Laura’s reflection on the experience:
Creating the videos had two main benefits. First, as the students created the tutorials and tried to figure out how to best explain a concept, they deepened their understanding of it. The second benefit was having these tutorials available for other students to learn from. I knew that the students in my class were in different places with their knowledge and their comfort in using the app and I also knew that some of the math concepts they would be explaining were more difficult than others and some students would need to review first.
I decided that the best way to do this was to design a way for each student to be able to get the tools they need and work at their own pace. As I was planning this, I became more and more interested in seeing how much the students could figure out and problem solve on their own when given a few resources as a starting point. I wanted students to be able to realize their own ability to figure things out, teach themselves through trial and error, and search for answers and tutorials online. Our students have so much technology available, both at school and at home, but sometimes they still fail to recognize that they have a powerful tool right in front of them that can give them all the information they want!
Thinglink provided a great platform to give the students a starting point for this work. I created an image with the instructions and added the resources as links on top of the image. Each student had a laptop to access the Thinglink image and to research and an iPad to execute their video.
Students could use the resources I gave them if they felt like they needed them, or find others on their own. Some students felt comfortable with Explain Everything, so they jumped straight to the Math, while other students watched the entire tutorial, and followed along on their iPads to familiarize themselves with the tool before starting.

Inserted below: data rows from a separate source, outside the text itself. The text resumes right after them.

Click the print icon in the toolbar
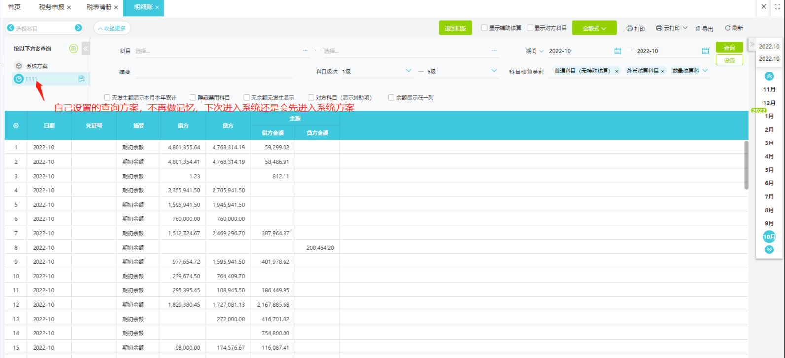Screen dimensions: 785x358 click(x=629, y=29)
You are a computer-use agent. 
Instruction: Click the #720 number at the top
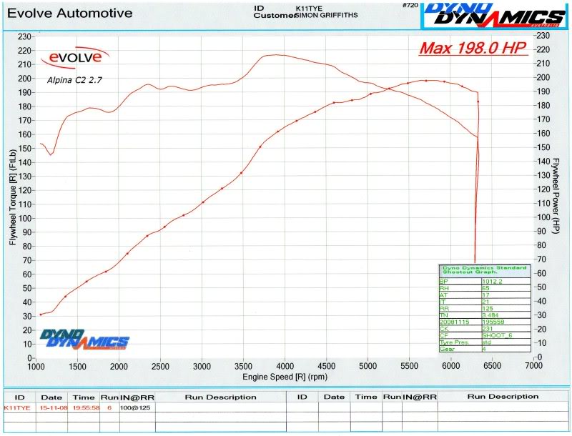tap(410, 5)
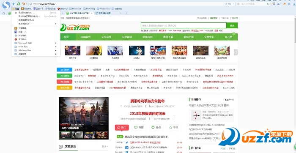Viewport: 296px width, 153px height.
Task: Open the 2018年放假调休时间表 headline link
Action: (x=148, y=113)
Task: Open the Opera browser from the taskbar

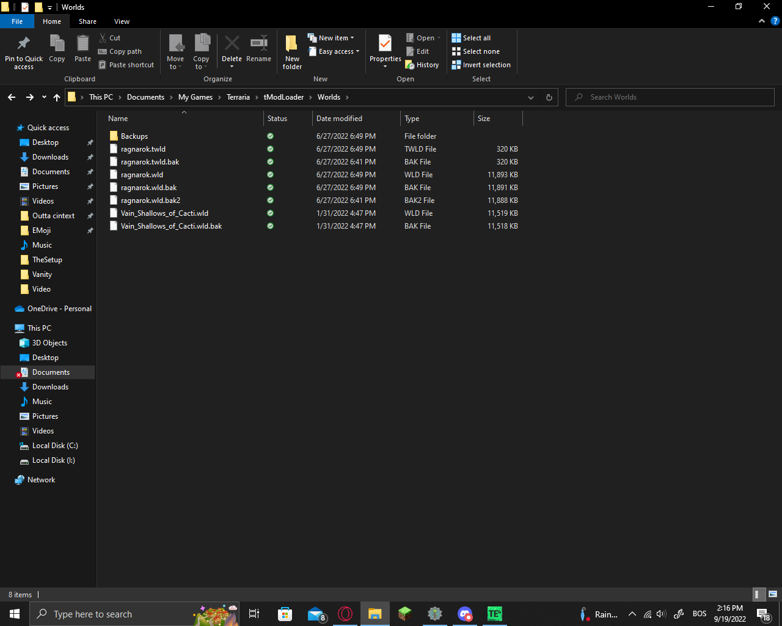Action: tap(345, 614)
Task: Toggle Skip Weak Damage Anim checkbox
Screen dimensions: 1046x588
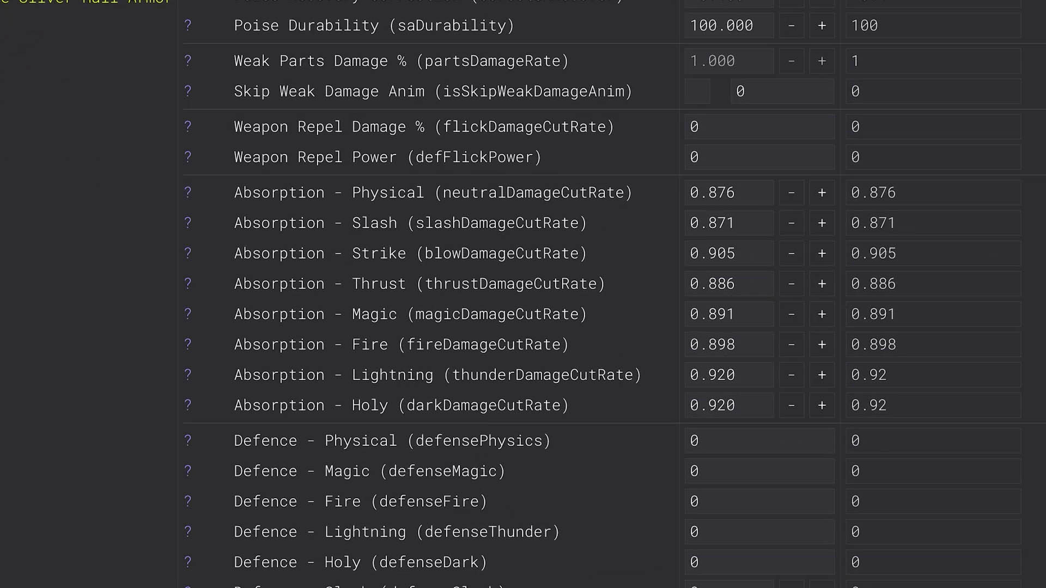Action: point(697,91)
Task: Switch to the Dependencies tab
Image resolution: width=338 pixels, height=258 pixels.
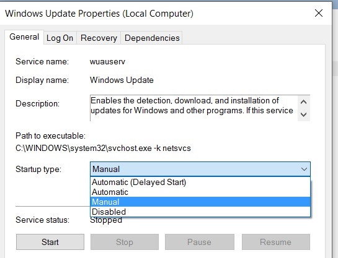Action: [152, 38]
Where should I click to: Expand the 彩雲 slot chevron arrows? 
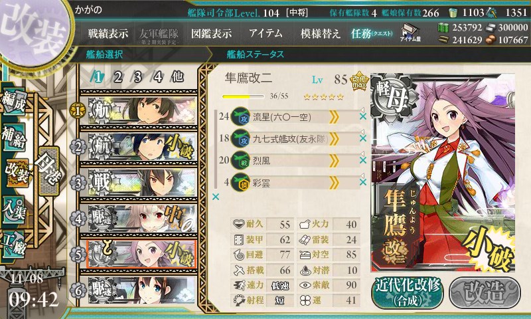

This activity was asking a lot from the students. They had to learn about the app, review the math concept, think of the best way to explain it and then plan and execute their video tutorials – and I challenged them to be as independent as possible. I was interested in seeing how much they could take on and how they could problem solve and figure things out on their own.
It was very exciting to watch them work as they figured out what their needs were and how they could find resources online to answer their questions (both for Math and technology). If they didn’t know how to add images on Explain Everything – they found a tutorial for that! If they needed to review partial products before doing their video, they looked it up! Part of the ‘challenge’ was for them to be very independent with this, both the math part and the technology, and the kids were able to go with it, recognize their needs, find answers to their questions and then create their own videos.